Breast asymmetry occurs when the breasts are not of equal size. In men, breast asymmetry can include unilateral as well as bilateral Gynecomastia. The categories of breast asymmetry include the following:
This occurs when only one breast has gynecomastia. The other breast is normal in size and shape.
This occurs when both breasts have gynecomastia, to a different degree. The differences between the amount of glandular tissue of each breast can include:
- Size (diameter & height)
- Shape (tubular, flabby or saggy)
- Location on the chest wall (medial versus more lateral and inferior versus superior locations)
- Areolas (smaller versus larger diameters, flat versus pyramid shapes)

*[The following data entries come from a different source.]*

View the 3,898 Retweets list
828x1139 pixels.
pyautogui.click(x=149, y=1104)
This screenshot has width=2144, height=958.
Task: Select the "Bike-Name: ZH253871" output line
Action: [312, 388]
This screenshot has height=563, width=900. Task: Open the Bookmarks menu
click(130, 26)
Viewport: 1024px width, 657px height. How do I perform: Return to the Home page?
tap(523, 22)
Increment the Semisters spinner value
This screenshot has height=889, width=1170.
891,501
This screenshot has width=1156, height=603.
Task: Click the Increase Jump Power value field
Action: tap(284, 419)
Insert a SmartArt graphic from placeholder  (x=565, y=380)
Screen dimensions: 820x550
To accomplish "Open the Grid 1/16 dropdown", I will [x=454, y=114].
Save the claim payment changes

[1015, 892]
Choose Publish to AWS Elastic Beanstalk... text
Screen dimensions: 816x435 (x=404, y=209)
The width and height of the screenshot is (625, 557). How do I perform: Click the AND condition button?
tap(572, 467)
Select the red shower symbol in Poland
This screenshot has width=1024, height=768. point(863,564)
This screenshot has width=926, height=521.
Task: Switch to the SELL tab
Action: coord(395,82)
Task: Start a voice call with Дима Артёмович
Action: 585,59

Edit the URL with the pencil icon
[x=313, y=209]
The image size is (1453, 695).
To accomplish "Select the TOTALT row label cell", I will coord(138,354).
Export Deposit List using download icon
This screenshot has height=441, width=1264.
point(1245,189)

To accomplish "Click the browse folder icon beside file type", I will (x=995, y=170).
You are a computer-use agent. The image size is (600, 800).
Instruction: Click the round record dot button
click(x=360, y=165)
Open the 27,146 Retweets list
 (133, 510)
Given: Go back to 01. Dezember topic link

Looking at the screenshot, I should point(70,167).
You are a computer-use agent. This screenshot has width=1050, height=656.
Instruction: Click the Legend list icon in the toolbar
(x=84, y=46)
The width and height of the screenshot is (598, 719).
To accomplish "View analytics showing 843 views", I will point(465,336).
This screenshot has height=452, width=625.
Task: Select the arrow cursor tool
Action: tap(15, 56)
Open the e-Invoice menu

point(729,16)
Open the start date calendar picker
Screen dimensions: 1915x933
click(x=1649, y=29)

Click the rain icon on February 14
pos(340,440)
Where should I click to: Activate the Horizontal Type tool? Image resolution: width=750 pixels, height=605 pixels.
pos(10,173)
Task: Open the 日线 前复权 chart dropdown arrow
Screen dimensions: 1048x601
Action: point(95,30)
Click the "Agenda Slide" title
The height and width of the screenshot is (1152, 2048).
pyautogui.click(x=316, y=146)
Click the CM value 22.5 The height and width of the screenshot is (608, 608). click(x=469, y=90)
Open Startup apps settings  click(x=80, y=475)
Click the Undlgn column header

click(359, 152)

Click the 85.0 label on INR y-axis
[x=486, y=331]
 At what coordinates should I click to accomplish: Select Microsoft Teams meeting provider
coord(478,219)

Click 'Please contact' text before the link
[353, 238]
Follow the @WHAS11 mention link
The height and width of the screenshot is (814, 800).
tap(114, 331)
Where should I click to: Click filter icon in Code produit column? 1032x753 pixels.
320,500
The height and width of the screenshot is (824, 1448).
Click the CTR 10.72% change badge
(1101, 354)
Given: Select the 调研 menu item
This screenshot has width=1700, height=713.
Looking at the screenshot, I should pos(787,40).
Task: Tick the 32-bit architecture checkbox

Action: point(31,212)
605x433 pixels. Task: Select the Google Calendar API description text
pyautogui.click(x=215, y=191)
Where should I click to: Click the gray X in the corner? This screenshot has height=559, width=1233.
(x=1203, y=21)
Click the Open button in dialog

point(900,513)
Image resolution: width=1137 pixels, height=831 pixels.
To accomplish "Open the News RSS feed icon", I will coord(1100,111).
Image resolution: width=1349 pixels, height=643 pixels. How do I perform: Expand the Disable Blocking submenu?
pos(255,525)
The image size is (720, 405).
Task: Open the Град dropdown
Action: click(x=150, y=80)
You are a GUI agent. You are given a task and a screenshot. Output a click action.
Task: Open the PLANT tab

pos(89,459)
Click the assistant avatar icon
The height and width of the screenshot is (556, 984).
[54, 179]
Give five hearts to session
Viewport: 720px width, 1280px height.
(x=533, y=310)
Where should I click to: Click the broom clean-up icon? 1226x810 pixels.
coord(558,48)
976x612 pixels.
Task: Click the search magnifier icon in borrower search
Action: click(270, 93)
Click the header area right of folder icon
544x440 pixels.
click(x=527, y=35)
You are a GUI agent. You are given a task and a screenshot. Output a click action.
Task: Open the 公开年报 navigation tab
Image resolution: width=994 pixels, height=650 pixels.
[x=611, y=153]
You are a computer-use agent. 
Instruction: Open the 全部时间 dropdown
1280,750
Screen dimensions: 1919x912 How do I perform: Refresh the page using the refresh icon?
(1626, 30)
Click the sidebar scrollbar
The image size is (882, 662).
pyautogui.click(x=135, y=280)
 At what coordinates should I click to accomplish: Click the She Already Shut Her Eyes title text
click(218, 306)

- Nipples (varying degrees of inversion or protrusion of the nipples, smaller versus larger diameter)
Through a study of my patients, I have found that more than 80% of male breasts are not symmetrical, but the severity varies. Patients should take this into consideration and examine their chests prior to surgery.
The conditions that make up asymmetry can often be corrected to some degree. It is very individual and varies from patient to patient. Every prospective surgical candidate should discuss this condition with an experienced plastic surgeon prior to surgery. The plastic surgeon’s role is to educate each individual patient as to the possible degree of improvement that can be realistically achieved in his particular case.
Often the areola shrinks when gynecomastia excision is performed. In more pronounced cases, the areola may be larger. Thus, when the glandular tissue is removed, the areola symmetry may improve.